• **KUTIPAN TEKS**:
Y20 Menawarkan Perspektif Indonesia Diadopsi Negara G20
Rangkaian Konferensi Tingkat Tinggi tingkat generasi muda dari 20 negara yang tergabung dalam Youth 20 atau KTT Y20 resmi berakhir, Minggu (24/7). Hal itu ditandai dengan penyerahan dokumen rekomendasi kebijakan (Communiqué) kepada pemerintah RI pada Closing Ceremony di Intercontinental Bandung Dago Pakar.
Dalam gelaran KTT Y20 yang berlangsung pada 17-24 Juli tersebut, para generasi muda fokus membahas isu-isu global. Melalui working group, Delegasi Y20 menghasilkan komunike untuk direkomendasikan kepada para pemimpin G20.

• **INFORMASI TERCATAT**:
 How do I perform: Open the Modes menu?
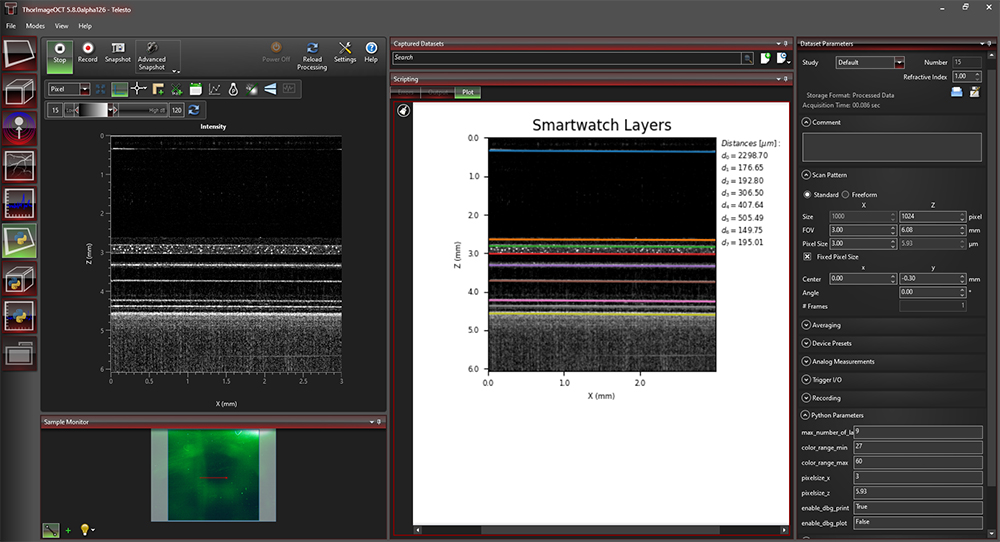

• **DAFTAR TUGAS**:
[A] Jawablah pertanyaan berikut berdasarkan teks tentang KTT Y20:
(i) Pada hari dan tanggal berapa rangkaian KTT Y20 resmi berakhir?
(ii) Di mana Closing Ceremony KTT Y20 diadakan?
(iii) Pada tanggal berapa saja KTT Y20 berlangsung?
[B] Lanjutkan teks tentang KTT Y20 mulai dari kalimat terakhirnya.

• **HASIL TUGAS**:
[A]
(i) Rangkaian KTT Y20 resmi berakhir pada hari Minggu (24/7).
(ii) Closing Ceremony diadakan di Intercontinental Bandung Dago Pakar.
(iii) KTT Y20 berlangsung pada 17-24 Juli.

[B]
Adapun dari delegasi Y20 Indonesia memiliki empat isu prioritas: transformasi digital, ketenagakerjaan pemuda, keragaman dan inklusi, serta keberlanjutan planet dan layak huni. Delegasi Y20 Indonesia juga mengajak para pemimpin G20 untuk memikirkan cara agar ketimpangan antar negara lebih ter-address, sehingga bisa saling merangkul untuk maju.
"Kita ingin perspektif Indonesia bisa diadopsi oleh negara-negara lain, dengan kebijakan atau proposal-proposal yang kita tulis," kata Delegasi Y20, Muhammad Abdullah Syukri dalam wawancara kepada Katadata.co.id beberapa waktu lalu.
Lalu, seperti apa pandangan pria yang akrab disapa Abe dan sempat melanjutkan kuliah di Jerman, hingga aktif di Forum Perdamaian Dunia, dalam memandang kondisi dan masalah diversity and inclusion di Indonesia saat ini? Berikut rangkuman wawancaranya:
Kondisi keberagaman dan inklusi Indonesia seperti apa?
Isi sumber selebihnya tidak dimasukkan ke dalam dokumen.